Biden’s Supreme Court Commission Loses 2 Conservative Members Amid Court-Packing Debate

Biden’s Supreme Court Commission Loses 2 Conservative Members Amid Court-Packing Debate
The Supreme Court in Washington on Sept. 21, 2020. Samira Bouaou/The Epoch Times
Bill Pan
Updated:

Two conservative members of President Joe Biden’s bipartisan commission examining the public debate over U.S. Supreme Court reform, including whether to increase the number of justices, are no longer on the panel.

Caleb Nelson, a law professor at the University of Virginia who clerked for Supreme Court Justice Clarence Thomas, and Jack Goldsmith, a law professor at Harvard who clerked for retired Supreme Court Justice Anthony Kennedy, have resigned from the commission, according to Bloomberg.

“These two commissioners have chosen to bring their involvement to a close,” White House spokesman Andrew Bates said in an emailed statement to Bloomberg. “We respect their decision and very much appreciate the significant contributions that they made during the last 5 months in terms of preparing for these deliberations.”

The White House didn’t specify the reason for the resignations.

The resignations came before the commission held a public meeting on Oct. 15 to discuss a draft of preliminary findings in which the commissioners expressed favorable opinions on creating term limits for Supreme Court justices, but cautioned against adding more justices to the court, an idea championed by Democrats.

“Commissioners are divided on whether court expansion would be wise,” a readout of the commission’s discussion reads. “Court expansion is likely to undermine, rather than enhance, the Supreme Court’s legitimacy and its role in the constitutional system, and there are significant reasons to be skeptical that expansion would serve democratic values.”

“Recent polls suggest that a majority of the public does not support Court expansion,” the panel stated. “And as even some supporters of Court expansion acknowledged during the Commission’s public hearings, the reform—at least if it were done in the next term and all at once—would be perceived by many as a partisan maneuver.”

That being said, the commissioners agreed that Congress has “broad power” to change the number of justices to the high court.

“As a legal matter, we conclude that Congress has broad power to structure the Supreme Court by expanding (or contracting) the number of Justices,” they wrote.

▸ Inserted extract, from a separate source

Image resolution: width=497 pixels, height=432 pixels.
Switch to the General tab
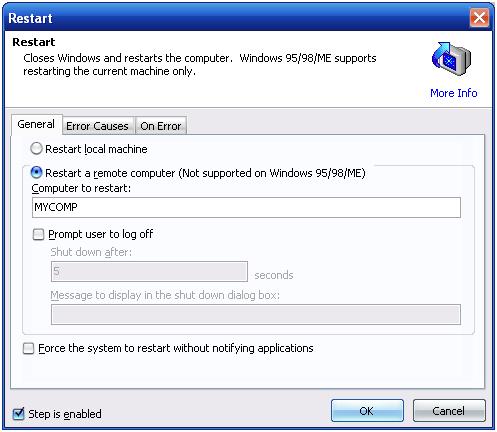click(36, 124)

The 36-member commission, established in April via an executive order, is a bipartisan group of experts on the court and the court reform debate. The commissioners include legal and political science scholars, former federal judges and practitioners who have appeared before the court, as well as justice system reform advocates.

The commission’s purpose, according to the White House, is to provide an analysis of the principal arguments in the contemporary public debate for and against Supreme Court reform. The topics it will examine include the genesis of the reform debate, the court’s role in the constitutional system, the length of service and turnover of justices on the court, the membership and size of the court, and the court’s case selection, rules, and practices.

The number of Supreme Court justices was set at six when George Washington, the first U.S. president, signed the Judiciary Act of 1789 into law; it was briefly changed to 10 during the Civil War under Abraham Lincoln. In 1869, the Republican-controlled Congress passed another judiciary act to set the number back to nine, which has remained untouched for more than 150 years.